Hey Bros.
Back in the day, Chris Moreno was a member of my improv group, the Ninjas. But even before that, we would hang out and riff comedic gold. This sketch was inspired by a Michael Cain video Chris saw where Sir Michael was teaching acting. For weeks, we kept doing the impersonation. Chris, doing Michael Caine. Me, doing Chris doing Michael Cain. Anyhow, we talked about doing our own web miniseries called “The Michael Caine Brothers”, where Chris and I both pretend we’re Michael Caine twins, even though we don’t look alike, but for some reason some people mistake us for twins. It’s still a work in progress, but with Chris and I on opposite coasts, who knows when we’ll get to do it. Anyhow, here’s the first draft.
The Michael Cain Brothers
in
Episode 1: A Case of Mistaken Identity
Copyright 2000, Chris Moreno and Tony DiGerolamo
written by: Tony DiGerolamo and Chris Moreno
OPENING CREDITS
ANGLE ON MICHAEL CAIN #1
MICHAEL CAIN #1 (Tony D) looks into the camera.
MC 1
My name is Michael Cain.
ANGLE ON MICHAEL CAIN #2
MICHAEL CAIN #2 (Chris M) looks into the camera.
MC 2
My name is Michael Cain.
TWO SHOT: MC 1 & 2
Back to back, the twosome address the camera.
MC 1 & 2
And we are, the Michael Cain Brothers.
ESTABLISHING SHOT, APARTMENT DAY
INT. MICHAEL CAIN BROTHERS APARTMENT-DAY
MC #2 is reading the newspaper. CHESTERFIELD, the brothers’ butler, enters with a drink for MC #2.
MC 2
Thank you, Chesterfield.
CHESTERFIELD
Of course, sir. Will you be needing
anything else, sir?
MC 2
No, but thank you anyway.
Chesterfield starts to leave, but then turns back.
CHESTERFIELD
Because if you want, say a sandwich. I
could make it. I have a degree in culinary
arts, sir.
MC 2 is already stopping him before he finishes his sentence.
MC 2
(anticipating offer)
No, that’s quite all right, Chesterfield. The
drink will be fine.
MC 1 ENTERS. He doesn’t look too happy.
MC1
(greeting)
Hello, Chesterfield. Michael.
MC2
Michael. How did your date go?
MC1
It didn’t work out.
MC2
With Janie? She seemed so nice.
CHESTERFIELD
And quite beautiful, I may say, sir.
MC1
I dunno. Perhaps it’s me. I remember
when I played Captain Nemo in the
1997 television movie of 20,000 Leagues
Under the Sea. I didn’t get the girl then
either.

-*-

## REQUIRED TASK:
Continue the Michael Cain Brothers sketch script, picking up right after MC1's line about not getting the girl when he played Captain Nemo.

(Records excerpted from a collection)
-*-

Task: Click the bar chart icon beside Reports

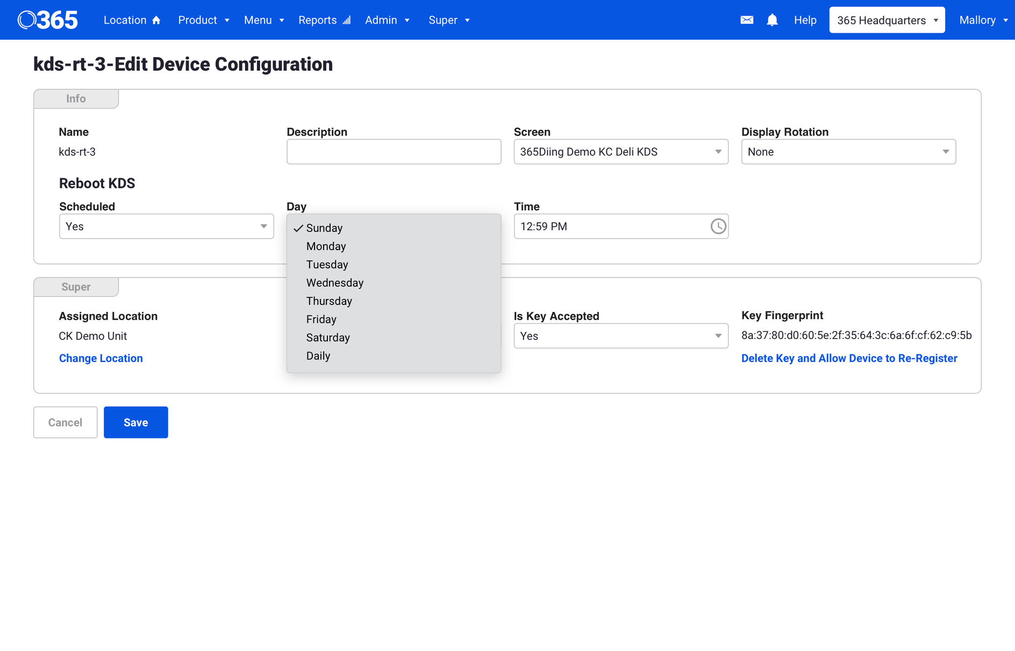Action: [x=347, y=20]
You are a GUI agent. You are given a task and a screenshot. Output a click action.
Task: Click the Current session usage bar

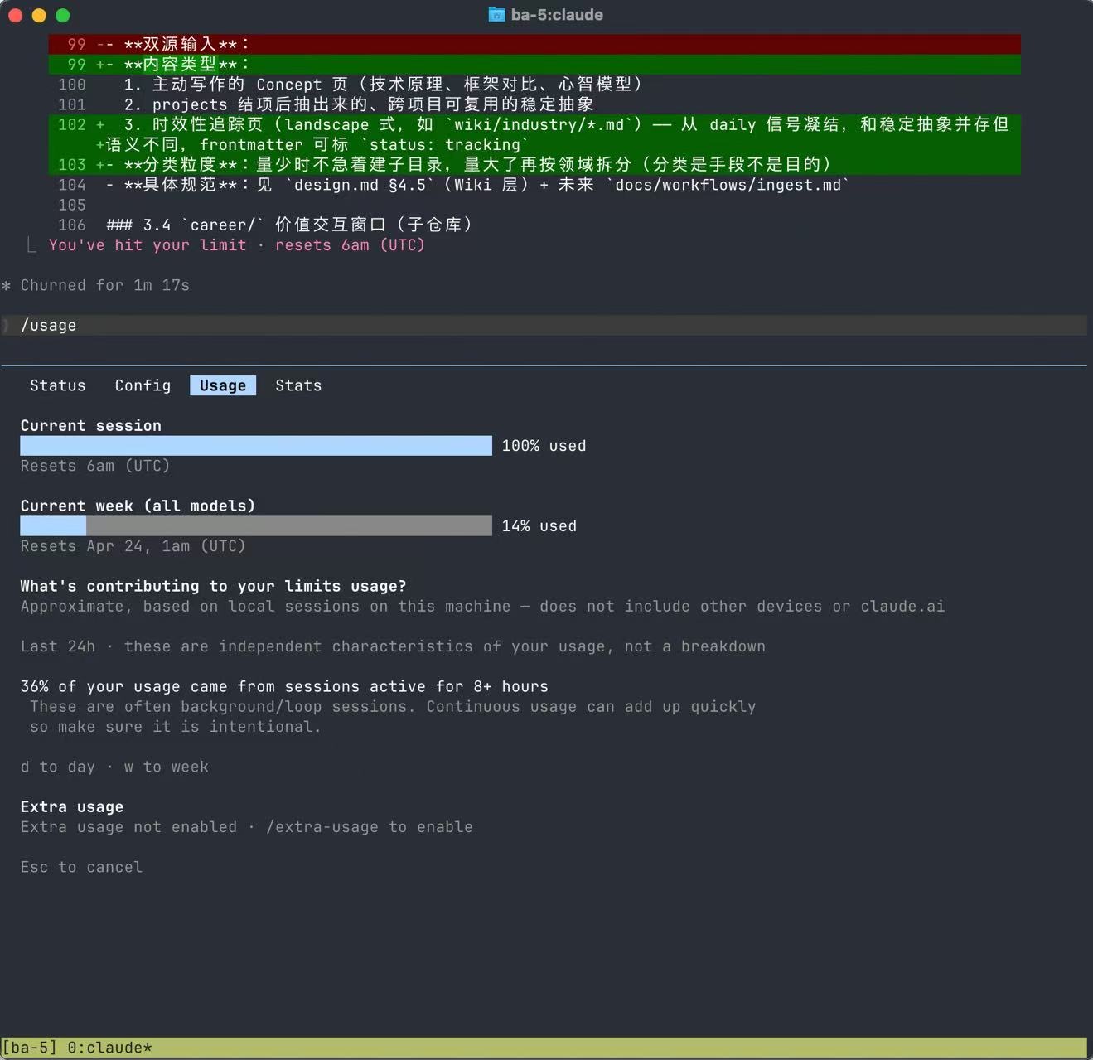click(x=255, y=446)
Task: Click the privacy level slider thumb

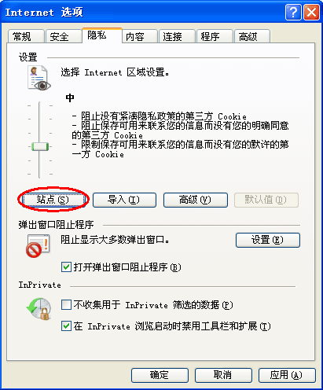Action: pos(40,146)
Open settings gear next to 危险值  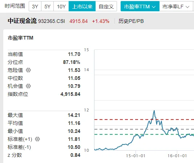click(28, 70)
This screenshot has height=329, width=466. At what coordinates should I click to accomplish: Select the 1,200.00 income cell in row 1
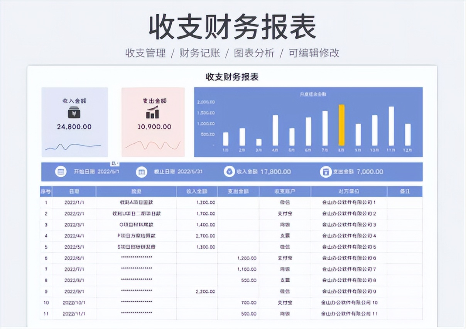click(205, 202)
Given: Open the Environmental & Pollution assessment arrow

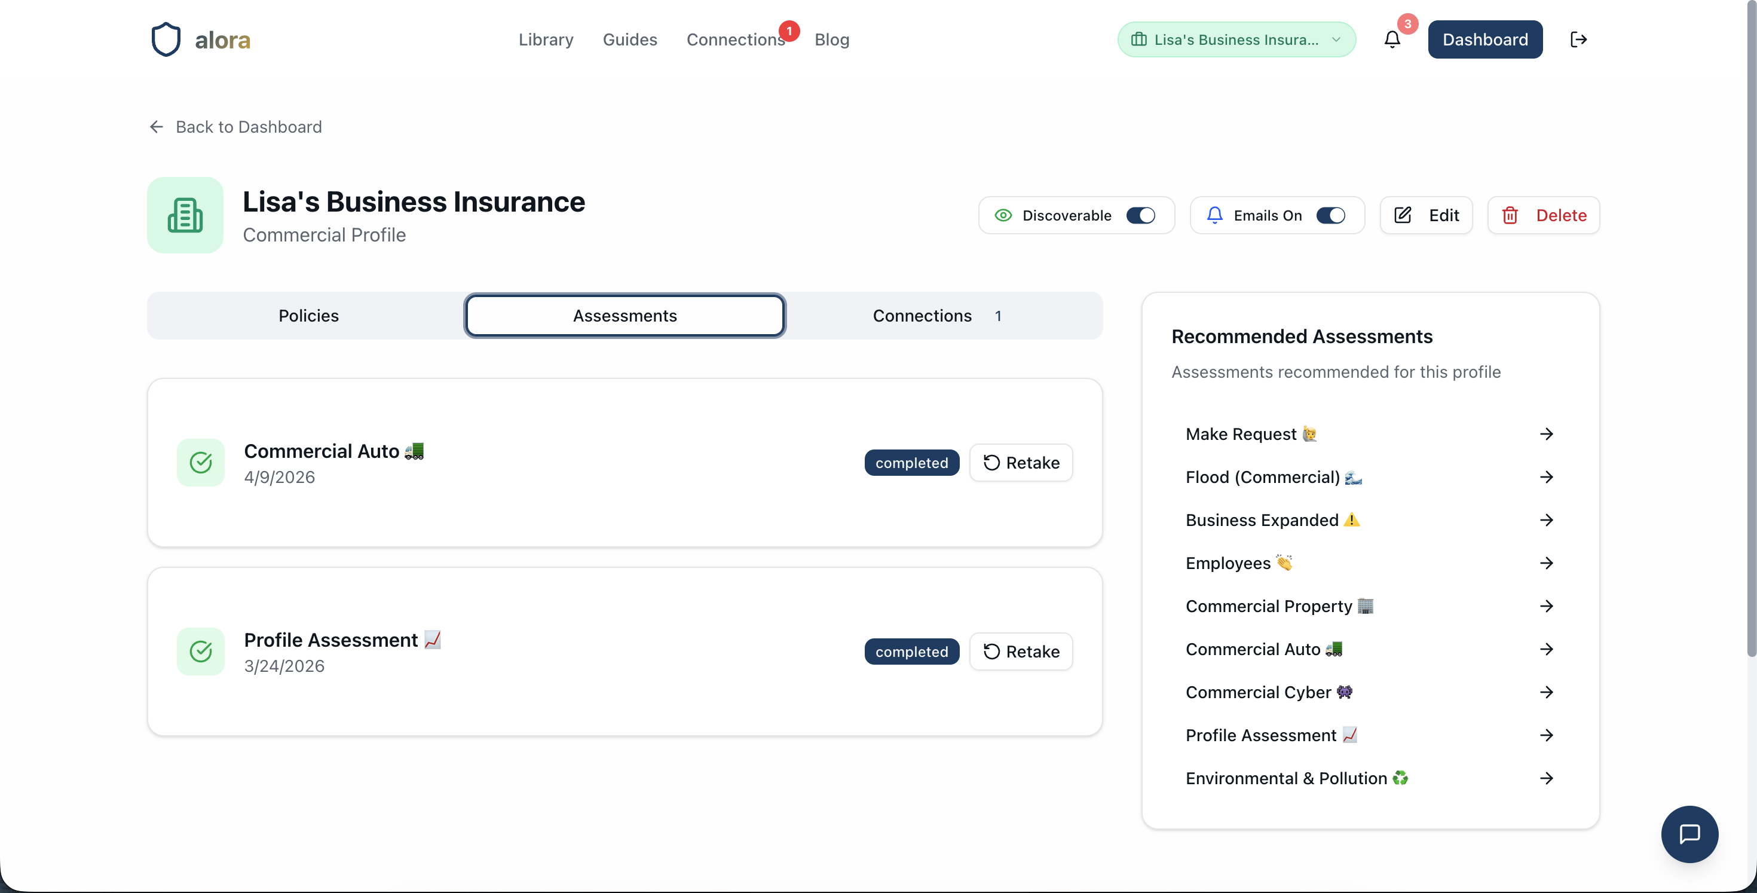Looking at the screenshot, I should 1546,778.
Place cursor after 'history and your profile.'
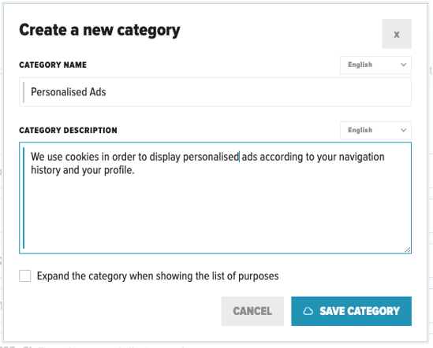Image resolution: width=433 pixels, height=348 pixels. tap(135, 170)
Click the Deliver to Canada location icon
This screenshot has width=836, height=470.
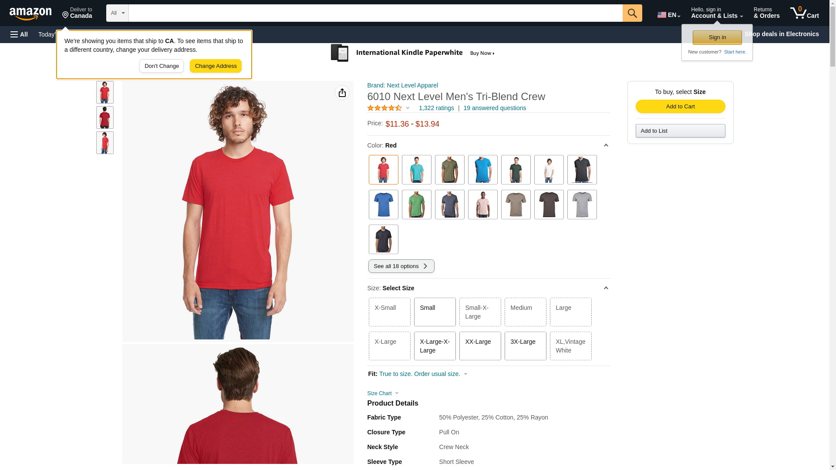coord(65,16)
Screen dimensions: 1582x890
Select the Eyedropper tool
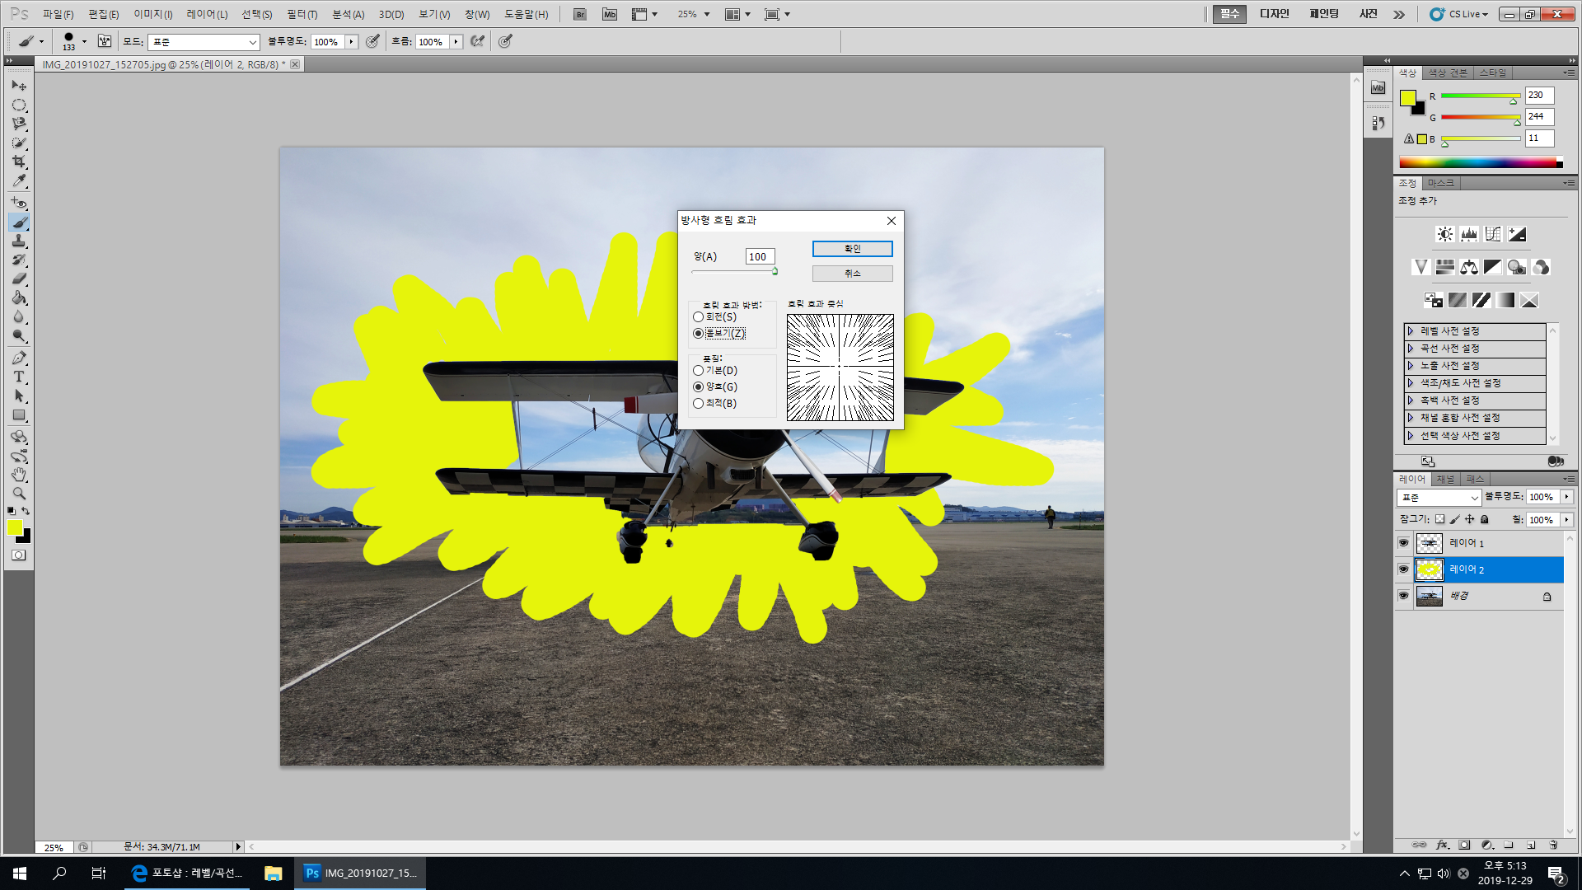[x=19, y=181]
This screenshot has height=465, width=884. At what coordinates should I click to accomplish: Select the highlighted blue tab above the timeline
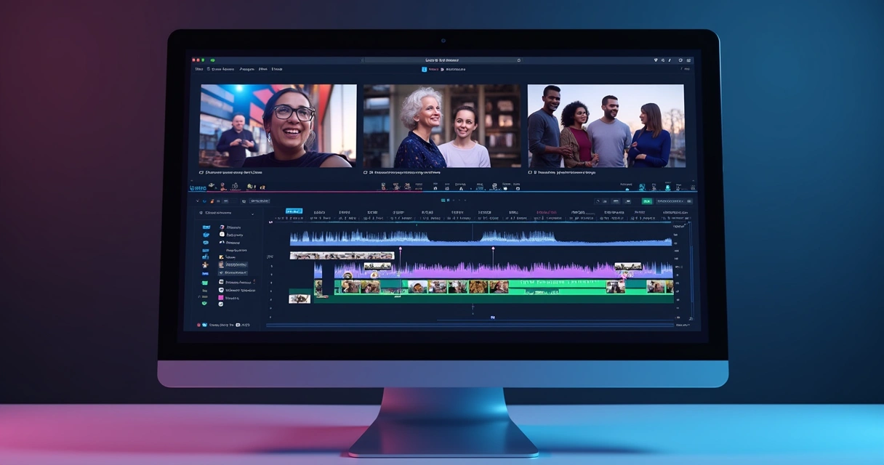tap(294, 211)
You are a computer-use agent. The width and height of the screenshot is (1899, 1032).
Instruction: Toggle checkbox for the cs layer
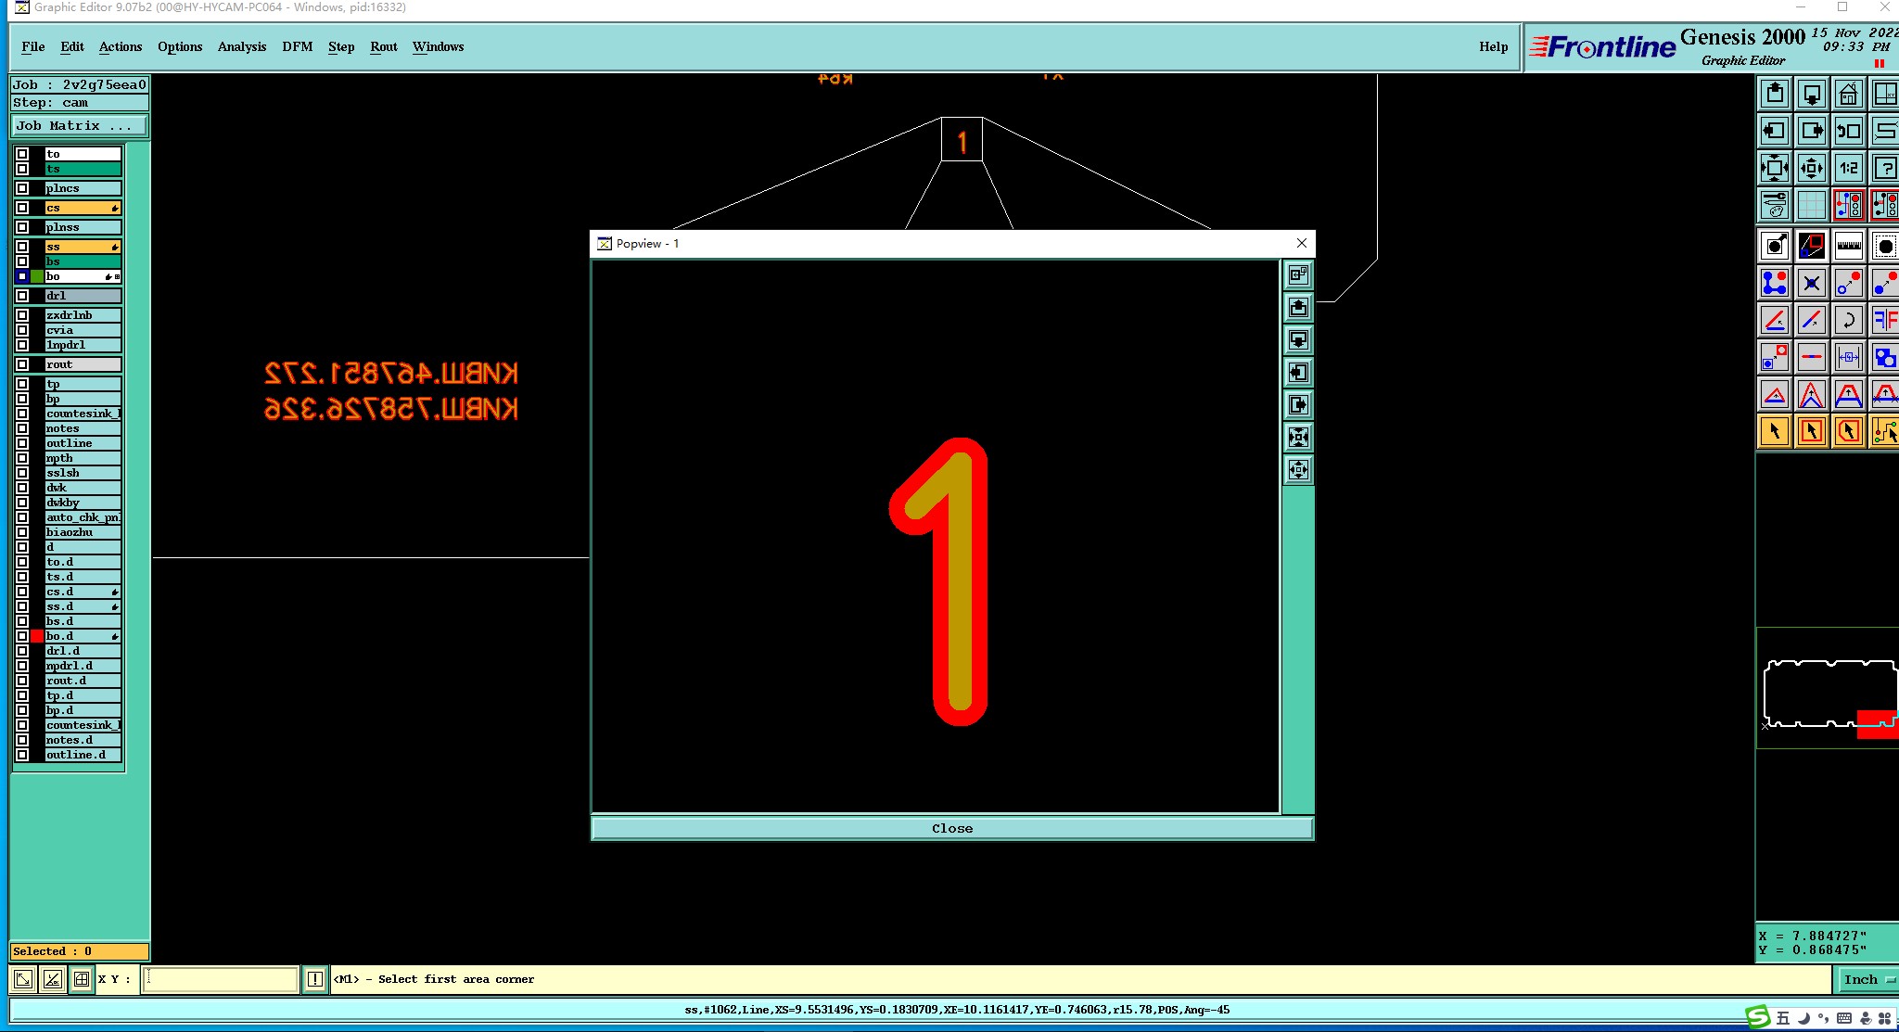22,208
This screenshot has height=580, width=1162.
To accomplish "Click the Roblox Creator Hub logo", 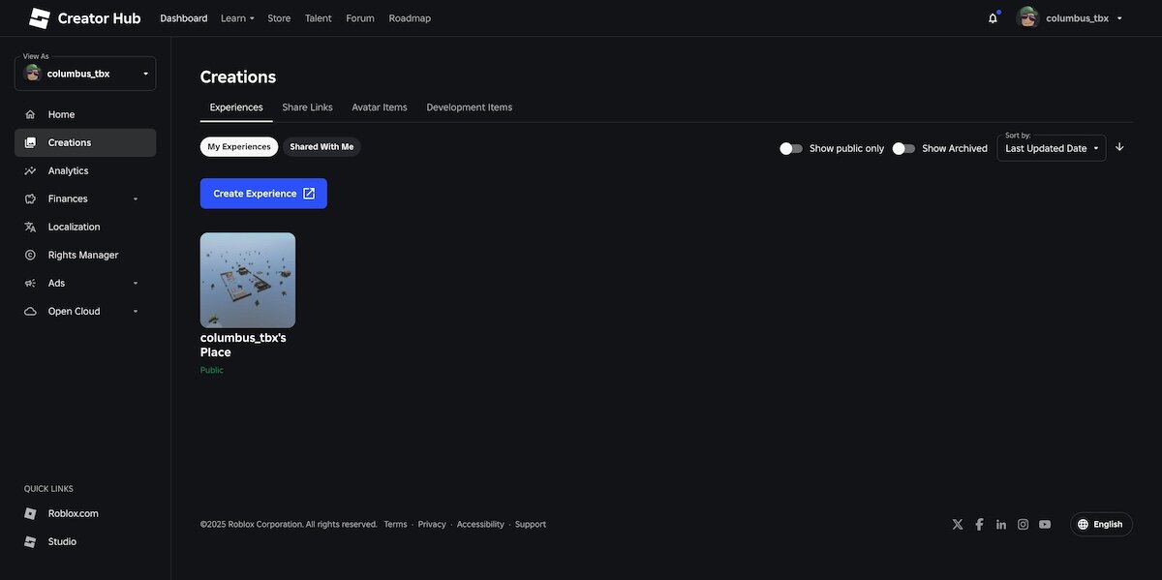I will point(84,18).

-*-

## WRITTEN RESPONSE:
MC2
Well, of course not! Nemo gets eaten
by the squid you tit! I remember when
I played Nigel Powers in Goldmember.
I used confidence to get the birds.
Confidence, Michael. It’s what you
need.
MC1
(sighs) Perhaps, you’re right Michael.
Chesterfield, could you mix me a Khalua
and Cream please?
CHESTERFIELD
I’m afraid we’re out of cream, sir.
MC1
(immediately leaving)
Fine, I’ll get it.
CHESTERFIELD
Uh, sir. I think it would be more appropriate
if I got the cream, sir. I am the butler.
MC1
That’s quite all right, you just do your job.
CHESTERFIELD
(calling after him)
But, sir, that is my job.
MC1 EXITS.
EXT. MARKET-DAY
MC1 comes out of the market with cream. He runs into JUDY.
JUDY
Oh, my God! Michael?!
MC1 turns. Judy is beautiful and he is struck by her beauty. It’s clear he likes her, but doesn’t really know her.
MC1
(not recognizing her)
Uh, yes. I’m Michael.
JUDY
It’s me! Judy, from 11th grade? God, you
haven’t changed a bit!
MC1
I’m sorry, I don’t—
SFX: Honk-honk!
JUDY
Oh, Michael, I’m sorry, my friend’s waiting
for me. Listen, we must get together. Here’s
my card. Call me?
MC1
Of course, but I’m not the Michael you—
JUDY
(rushing off)
Talk to you soon! Bye!
TRANSITION TO:
INT. MC BROS APARTMENT-DAY
MC1 finishes relaying the story.
MC1
And then she just got in her car and
left.
MC2
Judy from 11th grade! I don’t believe it!
Why she’d be perfect for you Michael,
just perfect!
MC1
Me? But it’s you she wanted. You went
to high school with her.
Chesterfield enters with MC1’s drink.
MC2
All you’ve got to do is set up a date with
her and I’ll tell you what to say. She’ll
never know the difference Michael.
MC1
I don’t know…
MC2
C’mon, not even Chesterfield here can
tell us apart.
CHESTERFIELD
(annoyed)
Of course, I can! You’re both completely
different and neither one of you look like
Michael Cain!
MC2
(a little condescending)
I think my drink is empty, Chesty, old bean.
CHESTERFIELD
Seriously, you don’t look anything alike.
MC1 and 2 both smile at him.
MC2
Chesty…
Chesterfield makes a frustrated face and takes MC2’s empty glass.
INT. VIDEO STORE-NEXT DAY
MC1 stands in the store waiting for Judy. He’s wearing a set of headphones. MC2 and Chesterfield hide somewhere in the store.
MC2
All right, I think we’re all set. Can you
hear me all right Michael?
MC1 gives the thumbs up.
ANGLE ON MC2 and CHESTERFIELD
MC2 is holding a microphone and transmitter.
MC2
Good.
CHESTERFIELD
Here she comes, sir.
MC2
Get ready, Michael. Say, “Hello”.
ANGLE ON MC1 and JUDY
JUDY
Hi, Michael.
MC1
(nervous)
Hello.
MC2
(over headset)
It’s wonderful to see you again.
MC1
It’s wonderful to see you again.
JUDY
Uh, why did you ask to meet at the
video store?
MC1
Uh…
MC2
(over headset)
I’m a big fan of movies.
MC1
I’m a big fan of movies.
MC2
(over headset)
And I thought we could watch a romantic
movie together.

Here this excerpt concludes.